__Material provided__.
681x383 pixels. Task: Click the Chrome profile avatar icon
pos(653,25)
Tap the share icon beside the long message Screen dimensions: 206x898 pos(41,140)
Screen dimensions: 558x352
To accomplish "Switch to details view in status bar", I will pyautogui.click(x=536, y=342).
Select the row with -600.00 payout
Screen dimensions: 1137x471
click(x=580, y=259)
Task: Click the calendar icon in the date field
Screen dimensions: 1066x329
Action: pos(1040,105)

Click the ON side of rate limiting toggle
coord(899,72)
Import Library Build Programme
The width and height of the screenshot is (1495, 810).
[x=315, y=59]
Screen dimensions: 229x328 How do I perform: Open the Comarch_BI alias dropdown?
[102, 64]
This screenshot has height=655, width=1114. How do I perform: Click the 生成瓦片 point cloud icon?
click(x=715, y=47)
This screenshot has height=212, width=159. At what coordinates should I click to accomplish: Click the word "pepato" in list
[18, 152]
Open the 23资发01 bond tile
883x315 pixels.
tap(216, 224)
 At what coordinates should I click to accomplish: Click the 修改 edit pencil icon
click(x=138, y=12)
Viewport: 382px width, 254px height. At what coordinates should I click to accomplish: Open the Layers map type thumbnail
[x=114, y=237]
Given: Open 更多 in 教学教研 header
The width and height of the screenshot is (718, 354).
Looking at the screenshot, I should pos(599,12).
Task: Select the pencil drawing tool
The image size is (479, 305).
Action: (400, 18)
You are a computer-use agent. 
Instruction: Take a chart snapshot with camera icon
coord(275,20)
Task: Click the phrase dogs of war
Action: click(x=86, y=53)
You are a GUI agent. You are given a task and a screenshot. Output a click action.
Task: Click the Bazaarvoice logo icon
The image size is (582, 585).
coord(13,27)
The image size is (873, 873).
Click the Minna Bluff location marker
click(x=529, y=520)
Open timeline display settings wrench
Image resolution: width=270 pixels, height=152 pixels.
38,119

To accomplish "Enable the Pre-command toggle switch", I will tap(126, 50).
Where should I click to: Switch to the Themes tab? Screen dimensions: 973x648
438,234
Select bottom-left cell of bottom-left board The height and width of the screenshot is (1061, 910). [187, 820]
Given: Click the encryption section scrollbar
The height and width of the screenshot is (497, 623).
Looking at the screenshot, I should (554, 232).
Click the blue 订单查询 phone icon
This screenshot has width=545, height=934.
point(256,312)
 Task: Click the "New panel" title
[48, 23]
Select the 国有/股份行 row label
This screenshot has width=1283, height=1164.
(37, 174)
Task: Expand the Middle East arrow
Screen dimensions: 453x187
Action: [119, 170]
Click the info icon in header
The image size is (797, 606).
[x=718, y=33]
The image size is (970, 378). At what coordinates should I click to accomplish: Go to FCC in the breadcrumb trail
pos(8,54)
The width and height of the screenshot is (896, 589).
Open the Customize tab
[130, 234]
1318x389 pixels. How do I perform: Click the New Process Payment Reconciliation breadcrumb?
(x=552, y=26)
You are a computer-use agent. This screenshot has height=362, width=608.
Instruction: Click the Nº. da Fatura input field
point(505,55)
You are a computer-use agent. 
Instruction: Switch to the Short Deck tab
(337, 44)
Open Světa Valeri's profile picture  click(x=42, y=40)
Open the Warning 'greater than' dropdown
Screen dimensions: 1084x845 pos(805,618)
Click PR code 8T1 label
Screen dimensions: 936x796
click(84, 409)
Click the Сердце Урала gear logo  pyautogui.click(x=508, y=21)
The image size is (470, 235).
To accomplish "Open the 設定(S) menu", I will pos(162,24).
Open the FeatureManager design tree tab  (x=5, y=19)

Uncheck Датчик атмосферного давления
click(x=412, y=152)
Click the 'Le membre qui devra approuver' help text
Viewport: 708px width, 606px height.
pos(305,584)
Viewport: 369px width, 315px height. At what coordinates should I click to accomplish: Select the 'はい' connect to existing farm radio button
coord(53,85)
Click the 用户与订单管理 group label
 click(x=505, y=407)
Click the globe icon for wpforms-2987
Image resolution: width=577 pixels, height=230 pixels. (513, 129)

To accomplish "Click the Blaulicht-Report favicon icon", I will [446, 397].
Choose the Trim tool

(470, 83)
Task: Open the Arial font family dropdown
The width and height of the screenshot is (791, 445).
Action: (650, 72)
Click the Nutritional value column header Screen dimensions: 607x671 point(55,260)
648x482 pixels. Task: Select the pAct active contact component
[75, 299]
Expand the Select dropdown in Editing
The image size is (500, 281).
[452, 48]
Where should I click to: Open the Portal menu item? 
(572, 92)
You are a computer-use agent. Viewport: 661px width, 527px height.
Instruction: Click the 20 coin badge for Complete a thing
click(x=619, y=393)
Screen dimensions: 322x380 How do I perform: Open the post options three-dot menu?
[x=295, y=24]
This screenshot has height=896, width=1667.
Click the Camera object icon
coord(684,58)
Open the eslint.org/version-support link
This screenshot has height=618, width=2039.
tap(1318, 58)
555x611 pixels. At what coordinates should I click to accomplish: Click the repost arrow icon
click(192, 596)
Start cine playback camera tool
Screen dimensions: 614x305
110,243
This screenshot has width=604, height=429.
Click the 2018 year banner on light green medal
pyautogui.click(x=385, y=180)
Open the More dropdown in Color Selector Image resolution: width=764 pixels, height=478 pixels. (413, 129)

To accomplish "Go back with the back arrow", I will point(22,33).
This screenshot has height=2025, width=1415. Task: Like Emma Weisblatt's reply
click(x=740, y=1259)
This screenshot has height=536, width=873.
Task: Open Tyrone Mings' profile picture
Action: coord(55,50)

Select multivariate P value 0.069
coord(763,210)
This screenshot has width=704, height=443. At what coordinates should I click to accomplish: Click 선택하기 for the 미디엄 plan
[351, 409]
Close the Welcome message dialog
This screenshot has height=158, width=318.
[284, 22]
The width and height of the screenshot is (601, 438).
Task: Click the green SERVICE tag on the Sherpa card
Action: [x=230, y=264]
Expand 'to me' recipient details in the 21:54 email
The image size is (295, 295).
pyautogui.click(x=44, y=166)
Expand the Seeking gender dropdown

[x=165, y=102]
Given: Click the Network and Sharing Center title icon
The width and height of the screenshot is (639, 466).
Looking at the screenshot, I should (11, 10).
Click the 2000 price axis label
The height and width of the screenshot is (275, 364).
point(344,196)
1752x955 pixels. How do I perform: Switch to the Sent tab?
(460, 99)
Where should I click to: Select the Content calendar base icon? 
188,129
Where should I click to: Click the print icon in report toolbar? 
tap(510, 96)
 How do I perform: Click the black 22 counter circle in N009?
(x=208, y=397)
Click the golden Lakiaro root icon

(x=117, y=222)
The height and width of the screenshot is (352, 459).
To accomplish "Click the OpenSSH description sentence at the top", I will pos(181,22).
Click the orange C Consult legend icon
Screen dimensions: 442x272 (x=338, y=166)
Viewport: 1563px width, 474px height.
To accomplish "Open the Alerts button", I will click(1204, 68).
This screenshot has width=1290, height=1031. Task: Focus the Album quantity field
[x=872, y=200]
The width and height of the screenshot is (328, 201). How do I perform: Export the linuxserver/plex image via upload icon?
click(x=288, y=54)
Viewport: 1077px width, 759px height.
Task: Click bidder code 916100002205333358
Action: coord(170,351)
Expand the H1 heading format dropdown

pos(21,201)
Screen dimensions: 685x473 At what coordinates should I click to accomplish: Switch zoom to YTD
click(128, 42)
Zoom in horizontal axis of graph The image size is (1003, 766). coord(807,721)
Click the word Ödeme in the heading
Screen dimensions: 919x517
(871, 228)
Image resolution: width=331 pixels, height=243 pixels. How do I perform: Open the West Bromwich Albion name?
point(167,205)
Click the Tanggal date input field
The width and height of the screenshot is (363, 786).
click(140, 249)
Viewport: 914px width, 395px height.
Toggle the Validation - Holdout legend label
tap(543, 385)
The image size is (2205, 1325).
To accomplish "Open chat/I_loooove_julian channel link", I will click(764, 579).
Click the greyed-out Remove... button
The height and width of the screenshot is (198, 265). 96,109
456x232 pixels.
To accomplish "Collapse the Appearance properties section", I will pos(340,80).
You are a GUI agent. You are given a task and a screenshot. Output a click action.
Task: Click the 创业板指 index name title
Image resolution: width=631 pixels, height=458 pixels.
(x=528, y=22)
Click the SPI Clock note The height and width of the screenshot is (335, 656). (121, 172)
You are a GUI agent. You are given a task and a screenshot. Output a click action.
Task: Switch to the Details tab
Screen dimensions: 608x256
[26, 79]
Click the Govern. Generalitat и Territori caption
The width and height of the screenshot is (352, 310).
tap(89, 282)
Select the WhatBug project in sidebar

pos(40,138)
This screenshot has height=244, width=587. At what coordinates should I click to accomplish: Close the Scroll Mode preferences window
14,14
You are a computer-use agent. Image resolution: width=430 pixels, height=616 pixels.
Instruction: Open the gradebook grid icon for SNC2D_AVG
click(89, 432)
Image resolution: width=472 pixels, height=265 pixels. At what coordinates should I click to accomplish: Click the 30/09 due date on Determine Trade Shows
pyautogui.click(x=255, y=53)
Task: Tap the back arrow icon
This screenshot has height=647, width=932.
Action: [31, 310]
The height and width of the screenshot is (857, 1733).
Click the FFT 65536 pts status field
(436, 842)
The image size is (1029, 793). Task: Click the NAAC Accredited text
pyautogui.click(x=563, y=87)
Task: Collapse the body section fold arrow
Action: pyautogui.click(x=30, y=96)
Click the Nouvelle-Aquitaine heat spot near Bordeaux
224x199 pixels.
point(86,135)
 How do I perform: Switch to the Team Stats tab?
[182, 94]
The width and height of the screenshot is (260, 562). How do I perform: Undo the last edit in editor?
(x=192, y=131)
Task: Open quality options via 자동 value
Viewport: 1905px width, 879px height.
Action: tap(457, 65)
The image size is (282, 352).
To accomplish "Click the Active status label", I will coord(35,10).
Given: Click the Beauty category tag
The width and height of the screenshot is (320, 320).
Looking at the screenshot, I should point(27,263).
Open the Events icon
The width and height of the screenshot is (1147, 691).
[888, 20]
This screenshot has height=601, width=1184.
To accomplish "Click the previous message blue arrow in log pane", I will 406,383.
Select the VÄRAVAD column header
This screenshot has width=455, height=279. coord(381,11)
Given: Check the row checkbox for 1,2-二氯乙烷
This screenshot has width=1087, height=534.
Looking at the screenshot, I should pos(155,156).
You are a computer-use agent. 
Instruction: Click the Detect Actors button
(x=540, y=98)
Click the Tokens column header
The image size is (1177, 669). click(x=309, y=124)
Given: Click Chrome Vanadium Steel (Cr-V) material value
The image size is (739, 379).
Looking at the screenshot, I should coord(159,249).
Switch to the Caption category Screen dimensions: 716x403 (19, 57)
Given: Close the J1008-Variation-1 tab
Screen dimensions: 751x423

__Your objective__.
In the material above, which lines contain "category"? Copy each of them.

__Reply__.
Given: Click the Beauty category tag
Switch to the Caption category Screen dimensions: 716x403 (19, 57)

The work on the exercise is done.